And that’s the whole impetus for founding Stony Creek Strategy - customized, focused strategic solutions to help you approach difficult problems practically, efficiently, considering your specific school’s culture, and in a spirit of partnership. That’s the simple and sincere why - why Gina, Ann, Lauren, our strategic partners at SmarterWisdom and Caravan Brand Partners - have come together. We have all been part of independent schools. We love and believe in independent schools. We want to use our decades of experience and our wide array of perspectives and expertise to support you, the people working hard to create joy and meaning for kids and families.
We see a lot of stuck-ness out there - not so much people with their heads in the sand, but the demands on schools today are non-stop and keep your hands full. People are tired and the challenges are genuinely hard. And this can make it difficult to see both your school’s strengths and weaknesses clearly.
And we also believe that with some fresh eyes, a collaborative approach and some outside perspective, hard problems can be broken down, made manageable and - maybe even solvable. We have specific programs we’ve developed that we think get at the heart of the matter - enrollment management, hiring and evaluation, communications and leadership development. And we’ve developed a flexible institutional strategy program on creating a strategic agenda, where a small team will work with you to map out a plan for what’s next, right now, that can serve you immediately and create a roadmap into the future.
And through all of it, we bring a thoughtful, “be a human” communications lens to our work.
Stony Creek Strategy and Talking Out of School don’t pretend to have THE answer because there is no one answer. But we aren’t afraid to ask hard questions. And then we are eager to do the hard work, with you, of creating solutions.

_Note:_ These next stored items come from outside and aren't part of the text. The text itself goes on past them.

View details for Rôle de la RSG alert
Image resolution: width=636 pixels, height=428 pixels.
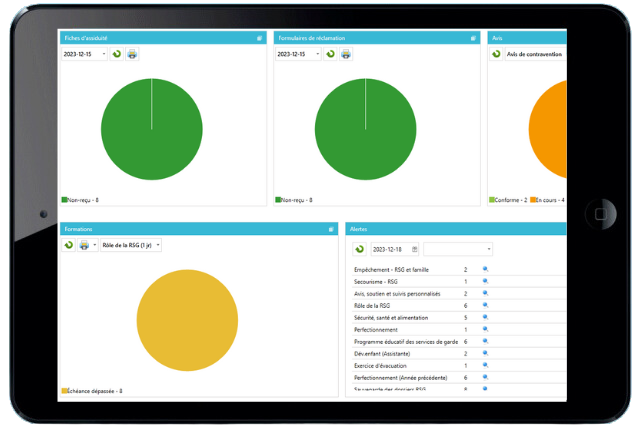[x=485, y=305]
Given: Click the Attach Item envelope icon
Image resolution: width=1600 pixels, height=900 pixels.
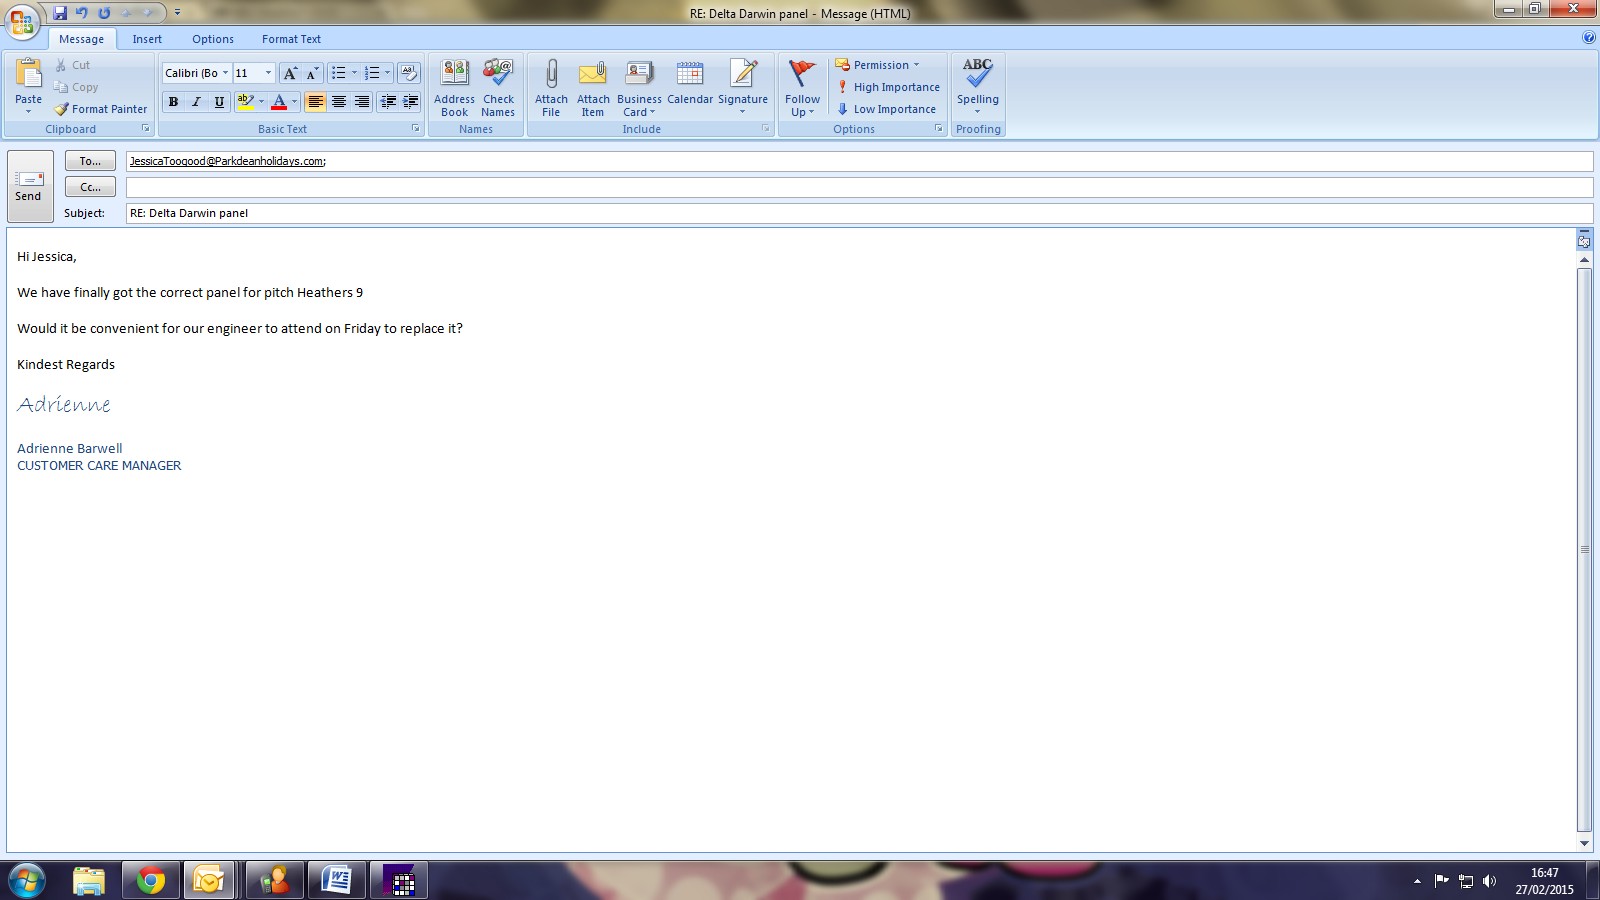Looking at the screenshot, I should click(x=593, y=75).

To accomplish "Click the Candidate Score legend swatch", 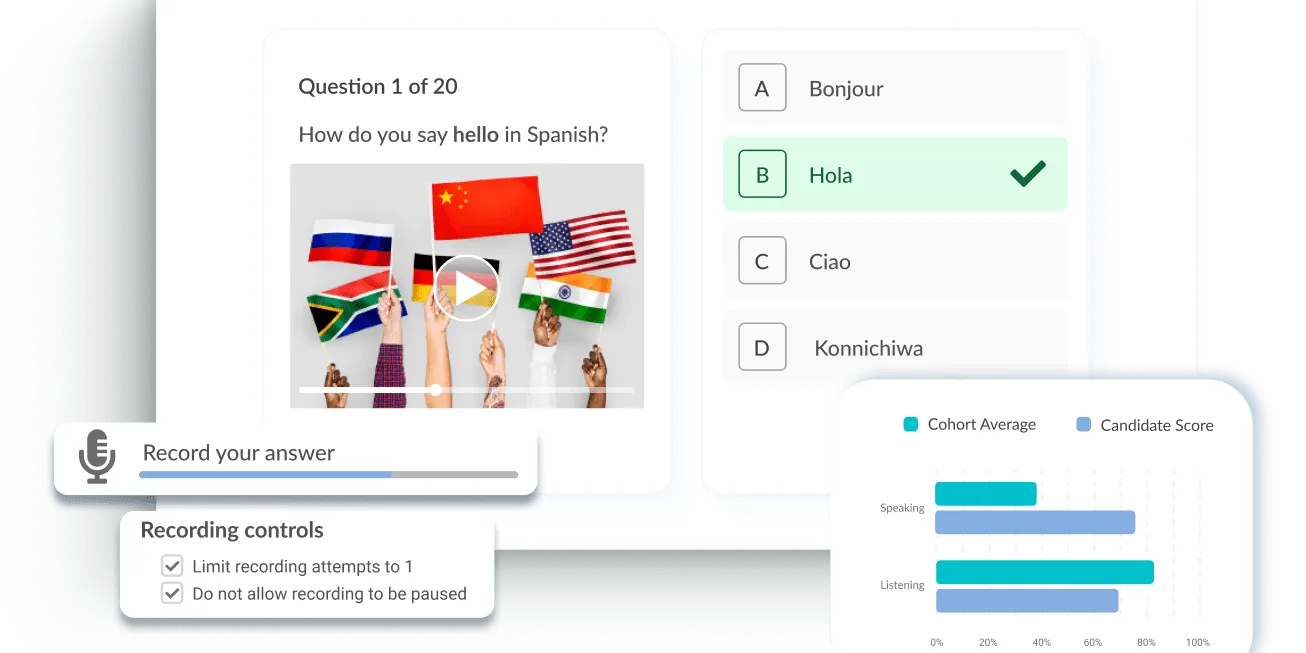I will click(1083, 425).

And remember, when you talk to a consultant - advocate for what your school needs. You are investing in your future, not their process.
I am so grateful for all the people who have been supportive over the past year, including all of you Talking Out of School readers! We’ll be back next week with a post about the specific challenges to boarding schools.
Have a great weekend!
Julie
And I can’t help myself… one more time! www.stonycreekstrategy.com
I look forward to connecting.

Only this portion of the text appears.